Cela démarre à l’école, s’installe sur les bancs des classes, s’incruste dans l’esprit des gamins, les transforme souvent en perroquets répétant ce qu’ils entendent à la maison. Les bagarres, les petites bagarres de galopins surviennent naturellement. Les instituteurs s’en arrachent les cheveux, la réprimande devient, rapidement, prise de position politique… et les parents s’en mêlent inévitablement.
Écoles publiques, écoles privées, le gâchis est le même, il frappe dès le bas âge et n’en réchappent, jusqu’à nouvel ordre, que les bambins de la maternelle ! Non pas que les marteaux piqueurs de la politique aient un quelconque cas de conscience pour s’y engouffrer, mais il faut bien reconnaître qu’entre deux et cinq ans, la réceptivité au discours politique reste bien hypothétique, bien aléatoire…
Mais trêve d’ironie : s’il est une vérité, une réalité qui nous explose chaque jour au visage, c’est celle de la pollution politicienne qui nous asphyxie, qui nous mine, comme la rouille qui ronge le fer.

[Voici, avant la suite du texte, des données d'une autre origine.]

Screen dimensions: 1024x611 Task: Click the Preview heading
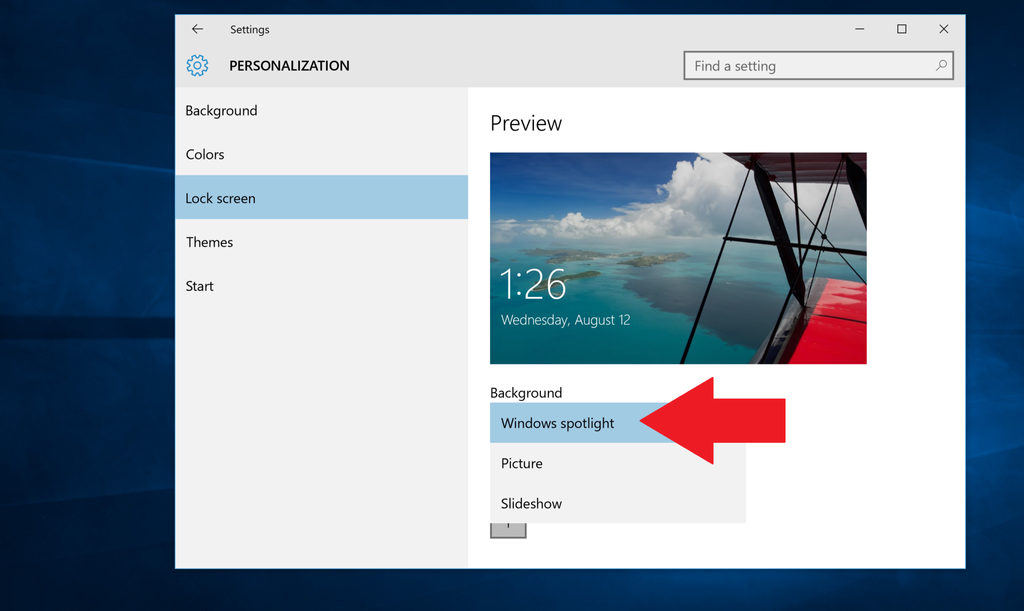[x=526, y=123]
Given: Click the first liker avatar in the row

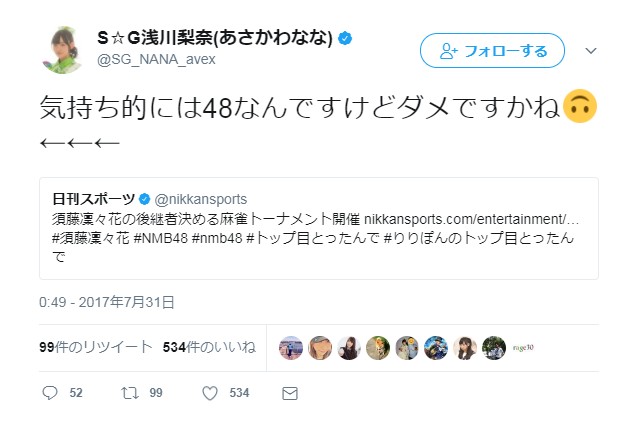Looking at the screenshot, I should point(290,347).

Et c’est effectivement dès l’école que se manifeste la corrosion. Les jalons sont posés, le travail de sape peut commencer : allègrement, on passe de l’école à l’université, de l’adolescence à l’âge adulte. C’est là où l’affaire se corse, où le piège se referme, un conditionnement qui déterminera le restant de toute une vie, un avenir qui s’annonce comme la copie conforme du présent, lui-même duplicata du passé.

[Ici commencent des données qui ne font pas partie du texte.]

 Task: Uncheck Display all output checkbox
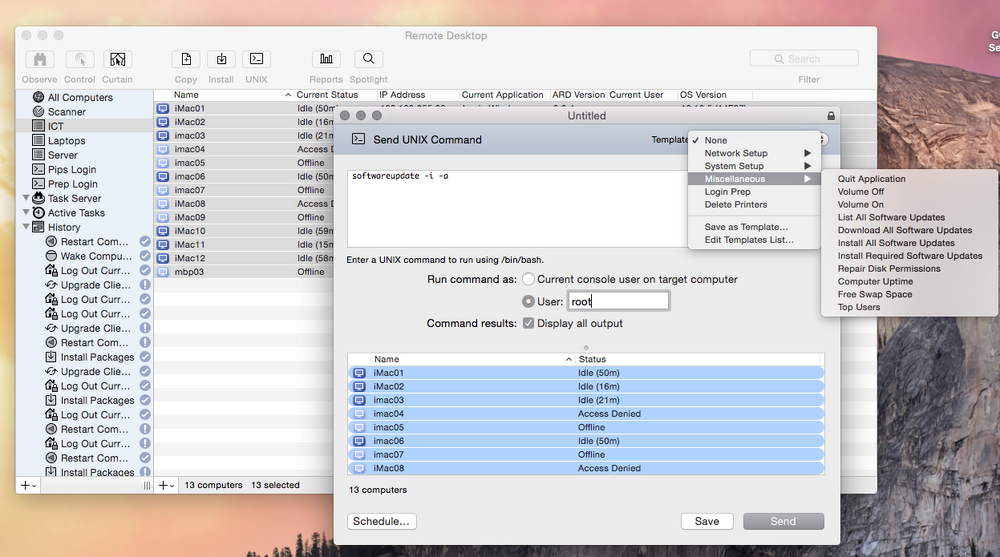point(528,323)
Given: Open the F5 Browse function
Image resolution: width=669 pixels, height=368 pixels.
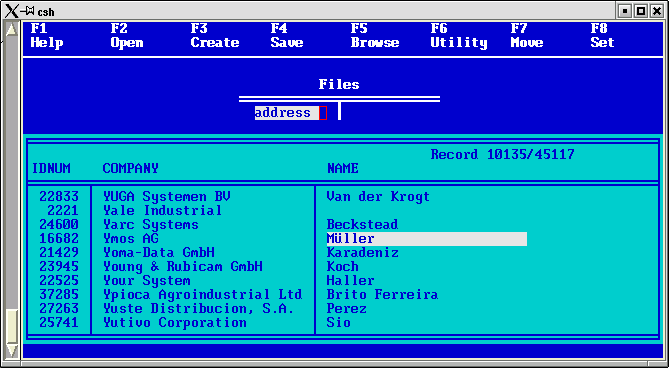Looking at the screenshot, I should click(375, 35).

Arrêt sur images : des étudiants se bagarrent dans une université, des canifs sortent des poches, la cafétéria du campus est transformée en ring pour catcheurs ; ailleurs, plus « civilisés », mais tout aussi excités, des universitaires se contentent de pieds de nez, de bras d’honneur. Mais la rancœur est là, la haine aussi, parfois.
À l’Université libanaise, là où les rassemblements dérapent immanquablement, la direction a tranché : plus d’élections d’amicales estudiantines, les élèves iront déverser leur hargne ailleurs.

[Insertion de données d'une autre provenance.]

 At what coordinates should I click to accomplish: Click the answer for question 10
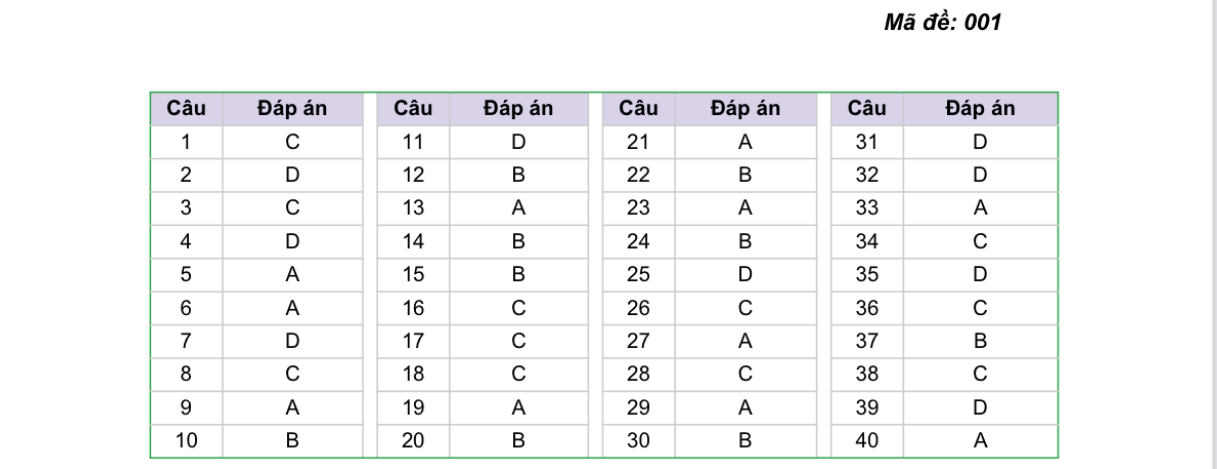[x=292, y=440]
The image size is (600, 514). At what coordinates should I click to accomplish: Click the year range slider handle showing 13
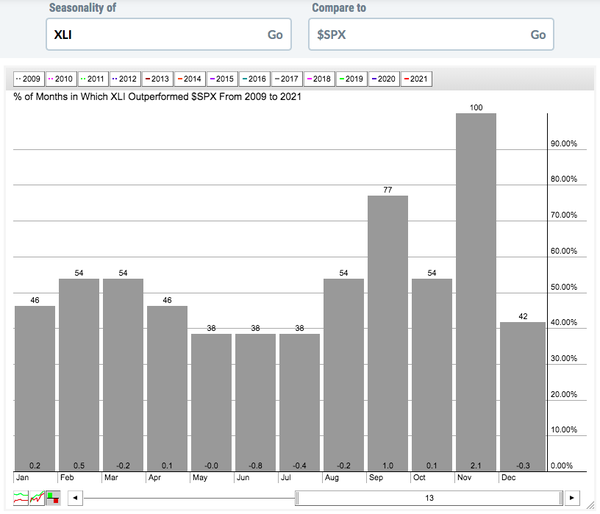(431, 497)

Triste spectacle assujetti aux desiderata, aux volontés d’idoles politiques. Les revendications d’ordre académique, elles, attendront des temps meilleurs… à la saint-glinglin au rythme où vont les choses.
Désastreuse dérive qui grimpe les échelons au fil des ans, n’épargnant ni ordres professionnels ni administrations publiques. Une évolution somme toute naturelle : ce sont bien les nouveaux diplômés qui iront grossir, demain, les rangs des ingénieurs, médecins, avocats, entrepreneurs ; ce sont bien les étudiants d’aujourd’hui qui transplanteront demain leurs colères, leur soif d’en découdre avec l’adversaire, dans des regroupements déjà pourris par le fléau politicien.
Élections dans les universités, élections dans les ordres professionnels : tous les ans, aux mêmes dates, c’est la ruée vers les gloires éphémères bâties sur les ruptures, sur les divorces partisans. Des batailles homériques, en rangs dispersés et antagonistes, comme s’il y allait de la survie de la planète…
Une insulte à l’intelligence, une gifle assénée aux brillants étudiants, ingénieurs, médecins, avocats dont abonde le Liban et qui sont entraînés, à leur corps défendant, dans des combats qui ne sont pas les leurs.
Conséquence logique : étape après étape, dérapage après dérapage, le ver rongeur poursuit son ascension, atteint les plus hauts sommets de l’édifice, paralyse les institutions : Conseil constitutionnel aux abonnés absents, Conseil supérieur de la magistrature pieds et poings liés, nominations et permutations judiciaires renvoyées aux calendes grecques.
Et cerise sur le gâteau : des ministres s’octroient, en toute légalité, un tiers de blocage « salvateur », des responsables en charge de départements sensibles prennent des initiatives cruciales sans en référer à leurs supérieurs ou à l’instance collégiale.
Ainsi vogue la galère libanaise ballottée au gré de vents contraires, prise au piège d’opinions, de raisonnements qui ne souffrent, qui ne tolèrent aucune contestation.
Je vous l’avais bien dit en introduction : tout commence à l’école, se poursuit à l’université, s’installe dans les ordres professionnels et débouche, immanquablement, sur Babel : autisme et dialogue de sourds garantis .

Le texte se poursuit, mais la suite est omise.